[Opening DOCUMENT TEXT section]
RyanWangZf / MedCLIP

EMNLP'22 | MedCLIP: Contrastive Learning from Unpaired Medical Images and Texts
394 stars 41 forks source link

problems when run demo code #12

Closed lln556 closed 1 year ago

lln556 commented 1 year ago

Thanks for your sharing

After downloading pre-trained Model, i run the sample code "As simple as using CLIP" and make no modifications. Then an error appears:

Traceback (most recent call last): File "D:/Projects/MedCLIP/11.py", line 20, in outputs = model(*inputs) File "D:\Programming environment\Python--3.8.9\lib\site-packages\torch\nn\modules\module.py", line 1130, in _call_impl return forward_call(input, *kwargs) File "D:\Projects\MedCLIP\medclip\modeling_medclip.py", line 216, in forward logits_per_image = self.compute_logits(img_embeds, text_embeds) File "D:\Projects\MedCLIP\medclip\modeling_medclip.py", line 230, in compute_logits logits_per_text = torch.matmul(text_emb, img_emb.t()) logit_scale RuntimeError: mat1 and mat2 shapes cannot be multiplied (2x768 and 512x1)

I haven't used hugging face before, whether there are problems in the model of bert or other problems?

Waiting for your reply Thanks Sincerely

lln556 commented 1 year ago

There is a comment on line 41 of the document model_medclip.py, after i uncomment this line, the program is running normally. Am I doing the right thing?Sincerely waiting your answer.

RyanWangZf commented 1 year ago

Thanks for noticing! You can fix it by uncommenting it. You can use MedCLIPVisionModelViT normally. The problem comes from the different pretraining strategies of ViT and ResNet-based models. I will fix the ResNet version later.

QtacierP commented 1 year ago

It seems like that the logits from resent50 pre-trained weights cannot work well. I get an extremely low accuracy for prompt classification when I use resnet50. However, it works pretty well for Vit backbone.
[Closing DOCUMENT TEXT section]
REQUIRED TASKS:
1/ Answer these questions from the MedCLIP issue thread:
(a) Which line of the file holds the comment that lln556 uncommented?
(b) Which version does RyanWangZf say he will fix later?
(c) For which backbone does QtacierP report that prompt classification works pretty well?
2/ Write out the passage of the MedCLIP issue thread starting with "Waiting for your" and going on through "ResNet version later.".
The data that comes next is from a different source than the thread above.
[Opening RAW DATA section]
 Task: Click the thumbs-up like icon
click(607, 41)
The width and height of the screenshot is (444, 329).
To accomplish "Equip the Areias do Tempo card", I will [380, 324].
[Closing RAW DATA section]
ANSWERS PROVIDED:
1/
(a) Line 41
(b) The ResNet version
(c) The ViT backbone

2/
Waiting for your reply Thanks Sincerely

lln556 commented 1 year ago

There is a comment on line 41 of the document model_medclip.py, after i uncomment this line, the program is running normally. Am I doing the right thing?Sincerely waiting your answer.

RyanWangZf commented 1 year ago

Thanks for noticing! You can fix it by uncommenting it. You can use MedCLIPVisionModelViT normally. The problem comes from the different pretraining strategies of ViT and ResNet-based models. I will fix the ResNet version later.